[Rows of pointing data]
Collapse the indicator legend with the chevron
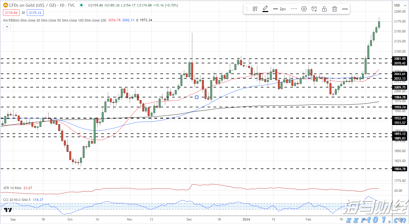This screenshot has width=409, height=224. 7,27
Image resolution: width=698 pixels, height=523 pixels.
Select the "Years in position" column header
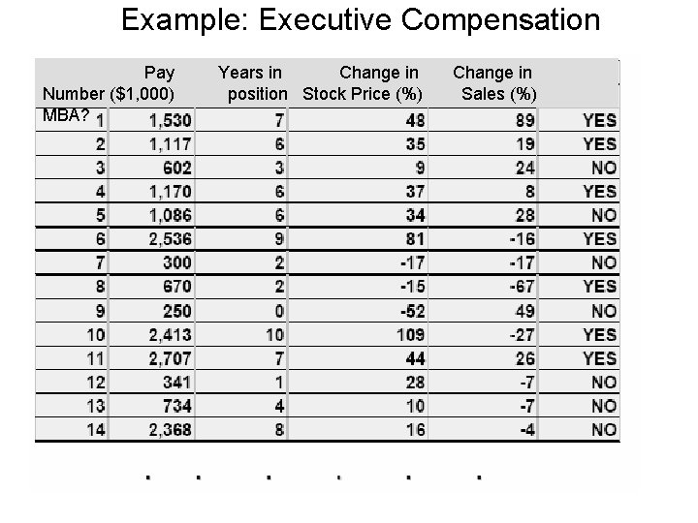point(252,83)
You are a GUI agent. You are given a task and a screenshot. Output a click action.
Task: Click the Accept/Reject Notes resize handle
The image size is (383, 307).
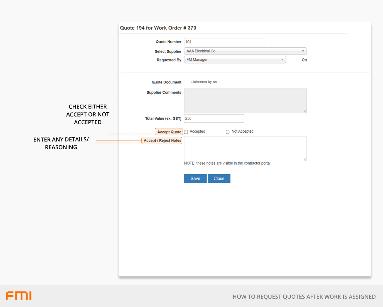(x=305, y=159)
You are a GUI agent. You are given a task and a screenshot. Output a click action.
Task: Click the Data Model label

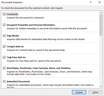click(13, 36)
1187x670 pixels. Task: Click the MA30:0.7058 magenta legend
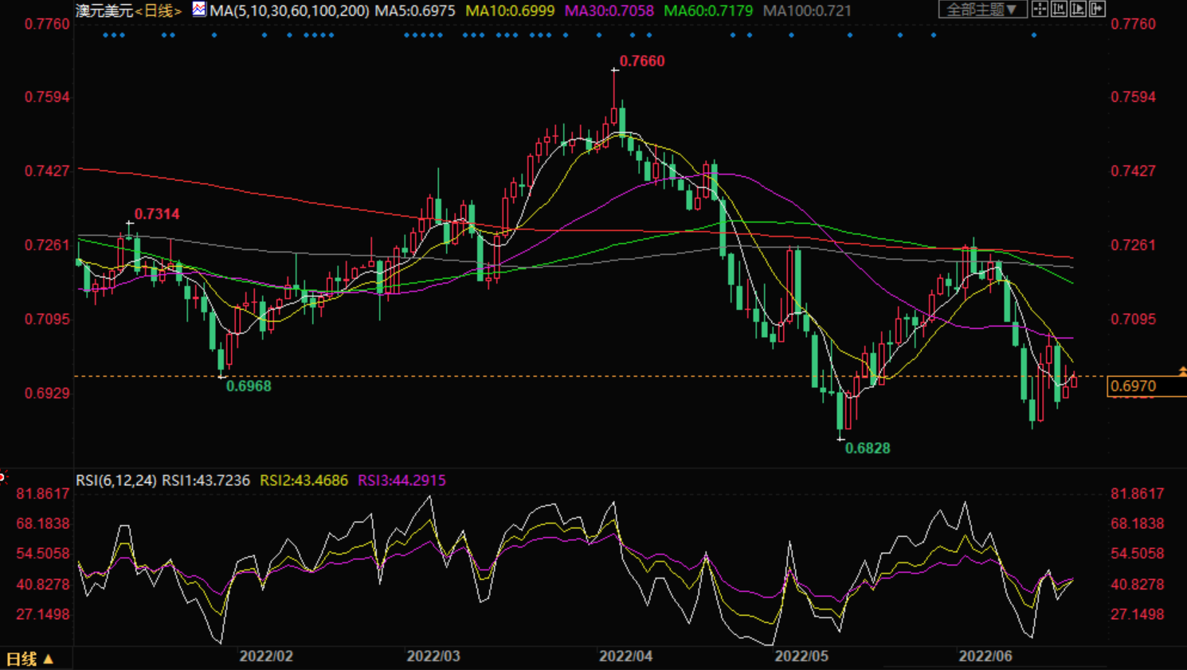tap(609, 11)
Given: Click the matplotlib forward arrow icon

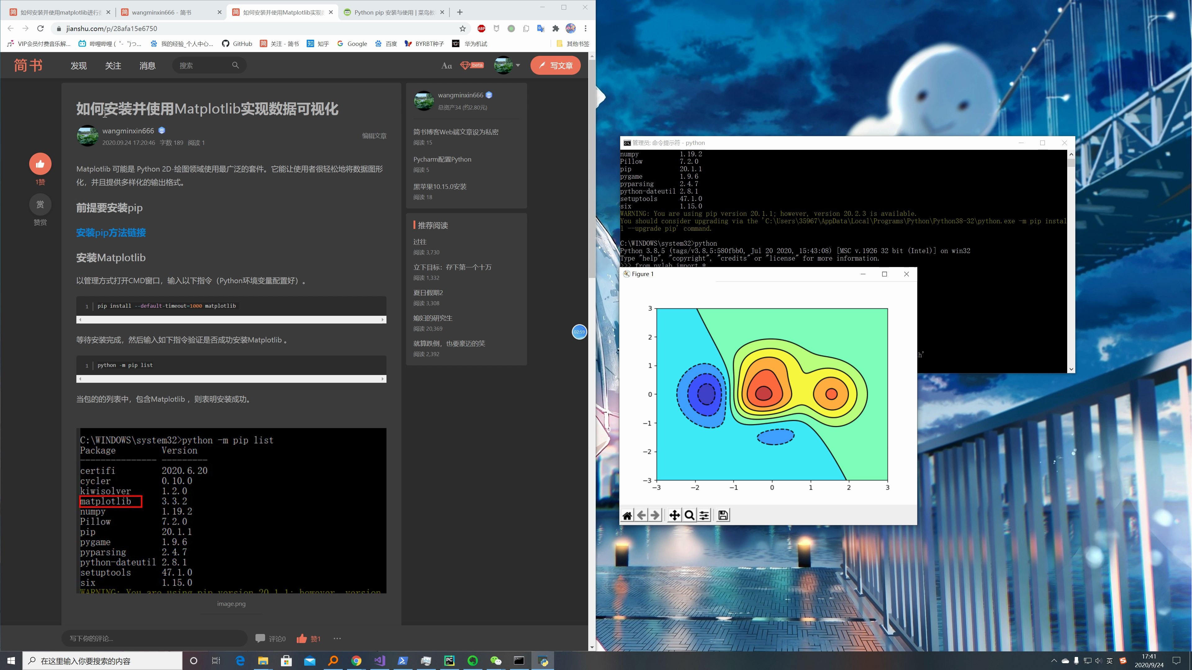Looking at the screenshot, I should 655,515.
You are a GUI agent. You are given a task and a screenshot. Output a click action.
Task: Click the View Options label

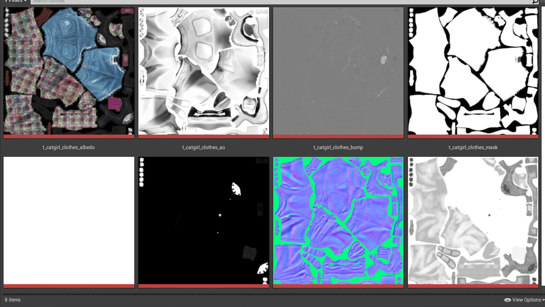[527, 300]
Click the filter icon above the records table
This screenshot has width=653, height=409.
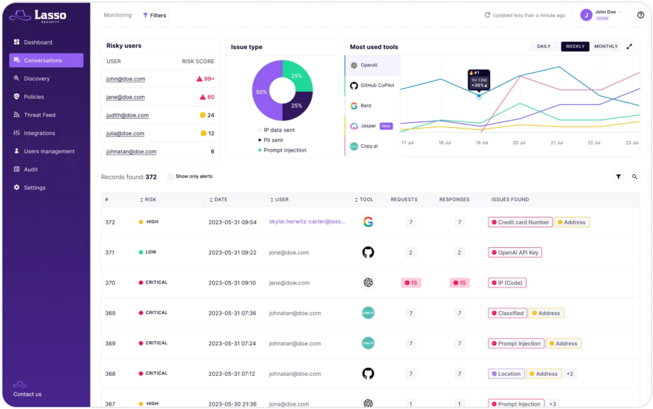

§ **Instructions to follow**
Repeat the listing above line for line, without the pictures.

§ **Result of the task**
Collapse the indicator legend with the chevron
This screenshot has width=409, height=224. 7,27
Image resolution: width=698 pixels, height=523 pixels.
Select the "Years in position" column header
point(252,83)
You are a GUI agent. You are given a task and a screenshot. Output a click action.
Task: Click the Accept/Reject Notes resize handle
The image size is (383, 307).
(x=305, y=159)
You are a GUI agent. You are given a task and a screenshot. Output a click action.
Task: Click the Data Model label

click(13, 36)
1187x670 pixels. Task: Click the MA30:0.7058 magenta legend
tap(609, 11)
Given: Click the matplotlib forward arrow icon

Looking at the screenshot, I should 655,515.
You are a GUI agent. You are given a task and a screenshot. Output a click action.
Task: Click the View Options label

[527, 300]
Click the filter icon above the records table
This screenshot has width=653, height=409.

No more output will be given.